START Passage to read

Today I went back to the gym, after a few days off. I noticed I had been feeling twitchy, unkind and a bit blah. I knew if I thrashed around on the treadmill for a while I would find my balance. Also when I put on my Lycra clothes and sports bra I feel thin and powerful. Mostly because they are so tight, the restrictiveness makes me breathe in and stand taller. I feel like I can conquer the world when I am wearing my gear on my way to a workout session. Within minutes of arriving, I am exhausted, sweaty, and feel like I might vomit. I get off the treadmill and sit down for a bit on the rower, recovering. I look at my biceps as I pull back the handle part, looking for any sign of definition. Nope. None.
What I have noticed mostly about scheduling regular exercise is that it helps my mind. It makes me take some time out from my own stuff and it shuts off the over thinking. It also means I don’t prowl around the house looking for another load of washing, then spend an hour on the lounge waiting for it to finish. At the gym, I am more aware of my body, I slow down, I breathe, I connect to myself and my thinking slows. I am find it hard to fill my head with negative self talk.
Positive mind talk
Often there is a personal trainer in the gym shouting something to someone else that I take on as my own. She says things that I wouldn’t normally say, but I’m happy for them. “You are a machine!” she yells. Yup, I think plodding away on Level 8, when I by now, I should* crank it up after seven months at the same speed. I am a machine. “You are on fire!” Yup, I think, listening to Karl Stefanovic snort laugh on morning TV. I am on fire. “Look at you go!” I glance at the timer. Has it been 10 minutes, yet? Only 2.18? What the heck? Look at me go, sweating and puffing for another seven minutes and thirty two seconds…
I know I haven’t lost weight, because when I take off my high pant leggings, the spare tires and the tummy sag back into position. I don’t go to the gym to lose weight. I go to let off steam, to de-stress, to find my zen and to slow down my thoughts. Now instead of speaking to my shoulder in an negative way, like “You are so weak, the other side is much better than you…” I now, feel the difference between each side when I push out or pull down and say more reassuring things like “Wow –you are really getting stronger, thanks for sticking by me.” I notice that I can run the same distance with less encouraging talk, I notice my fitness has increased.

END Passage to read

## Work request A
According to the gym post, what level does the writer keep plodding away on?
## Work request B
Update the gym post from "What I have" to "negative self talk.", putting "laundry" in place of "washing".
## Work request C
Go on with the post about returning to the gym, picking up after its final sentence.

START Data shown

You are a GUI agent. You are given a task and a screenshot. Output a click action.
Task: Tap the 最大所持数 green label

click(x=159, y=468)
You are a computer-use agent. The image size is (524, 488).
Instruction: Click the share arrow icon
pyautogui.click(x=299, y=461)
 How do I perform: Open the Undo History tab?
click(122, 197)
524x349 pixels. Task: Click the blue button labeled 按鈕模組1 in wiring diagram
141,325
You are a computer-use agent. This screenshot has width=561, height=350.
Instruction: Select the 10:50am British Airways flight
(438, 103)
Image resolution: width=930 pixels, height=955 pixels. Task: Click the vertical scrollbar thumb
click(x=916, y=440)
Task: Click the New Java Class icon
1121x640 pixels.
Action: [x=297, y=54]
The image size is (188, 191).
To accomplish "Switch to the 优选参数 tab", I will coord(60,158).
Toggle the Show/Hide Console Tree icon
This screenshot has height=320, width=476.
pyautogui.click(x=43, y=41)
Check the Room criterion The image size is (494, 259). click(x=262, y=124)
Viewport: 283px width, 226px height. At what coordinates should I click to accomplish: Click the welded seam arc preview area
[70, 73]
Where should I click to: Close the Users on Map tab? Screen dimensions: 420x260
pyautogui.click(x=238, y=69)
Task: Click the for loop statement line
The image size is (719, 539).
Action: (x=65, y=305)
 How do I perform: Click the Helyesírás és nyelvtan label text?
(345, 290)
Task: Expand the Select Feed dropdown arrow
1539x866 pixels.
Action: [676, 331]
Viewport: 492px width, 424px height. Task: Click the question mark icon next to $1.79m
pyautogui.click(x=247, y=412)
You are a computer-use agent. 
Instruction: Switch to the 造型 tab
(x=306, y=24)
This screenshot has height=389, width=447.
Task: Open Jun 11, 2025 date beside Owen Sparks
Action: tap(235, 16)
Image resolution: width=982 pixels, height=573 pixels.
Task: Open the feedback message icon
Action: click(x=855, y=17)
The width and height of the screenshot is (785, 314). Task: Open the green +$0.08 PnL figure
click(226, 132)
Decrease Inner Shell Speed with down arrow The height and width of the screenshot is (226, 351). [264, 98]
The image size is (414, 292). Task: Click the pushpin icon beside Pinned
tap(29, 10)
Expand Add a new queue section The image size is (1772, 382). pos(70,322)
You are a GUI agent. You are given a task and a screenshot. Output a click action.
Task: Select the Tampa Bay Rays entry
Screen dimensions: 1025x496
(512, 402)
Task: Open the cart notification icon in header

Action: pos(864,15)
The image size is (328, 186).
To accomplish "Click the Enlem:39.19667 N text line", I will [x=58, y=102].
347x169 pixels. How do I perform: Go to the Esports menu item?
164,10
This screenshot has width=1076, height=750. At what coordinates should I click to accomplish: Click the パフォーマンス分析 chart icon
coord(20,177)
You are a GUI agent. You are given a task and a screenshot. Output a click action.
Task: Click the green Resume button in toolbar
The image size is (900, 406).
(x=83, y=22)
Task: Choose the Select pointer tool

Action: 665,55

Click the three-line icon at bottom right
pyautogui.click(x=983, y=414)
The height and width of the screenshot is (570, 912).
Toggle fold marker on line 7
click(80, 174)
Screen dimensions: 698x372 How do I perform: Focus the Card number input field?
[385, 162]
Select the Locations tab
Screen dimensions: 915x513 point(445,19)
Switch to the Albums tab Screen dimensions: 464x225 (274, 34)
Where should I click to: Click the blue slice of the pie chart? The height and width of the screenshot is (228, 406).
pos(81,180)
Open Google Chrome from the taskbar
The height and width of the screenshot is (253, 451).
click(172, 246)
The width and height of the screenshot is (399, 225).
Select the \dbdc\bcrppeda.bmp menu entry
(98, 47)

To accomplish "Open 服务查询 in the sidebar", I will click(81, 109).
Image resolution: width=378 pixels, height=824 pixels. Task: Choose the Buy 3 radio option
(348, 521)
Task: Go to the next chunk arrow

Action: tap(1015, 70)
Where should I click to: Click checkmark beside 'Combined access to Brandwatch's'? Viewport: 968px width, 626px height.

END Data shown

## Exercise result A
Level 8.

## Exercise result B
What I have noticed mostly about scheduling regular exercise is that it helps my mind. It makes me take some time out from my own stuff and it shuts off the over thinking. It also means I don’t prowl around the house looking for another load of laundry, then spend an hour on the lounge waiting for it to finish. At the gym, I am more aware of my body, I slow down, I breathe, I connect to myself and my thinking slows. I am find it hard to fill my head with negative self talk.

## Exercise result C
Positive body talk
It is important to be kinder to your body, to acknowledge it is amazing and doing great things. Because it is; and you are, anything less than this is self-destructive on a cellular level and the body begins to believe you. Byron Katie tells us that when we as humans, fight and rail against things which upset us, we create our own frustration. Her theory is about loving what is, loving the round parts of our bodies, loving the firm parts, loving the dimpled bits and stretched out bits. She is about loving the calm and the storm. Watching it all play out. Her philosophy is fluid and makes sense; whenever we go against something, it hurts us and other people. It stops us finding peace in our lives and experiencing joy.
The more you lie on the couch saying to yourself “I feel fat,” or “I’m just so tired,” your body and brain will believe it. For me, I always feel fat and lazy when I don’t exercise. I feel much better after. The chemical release of endorphins is what my body is craving. I often feel awful doing it, but always much better having done it. So even if you don’t feel you are getting any visible physical results from exercise, you are getting results. Your neurochemistry is elevated, enhancing your mood, your heart and bones are getting stronger. Your nervous system is maintaining equilibrium. Your respiratory system is working hard to send more oxygen to your body, your muscles fibres are on, pulsing with more blood and you are sweating, excreting nasty toxins.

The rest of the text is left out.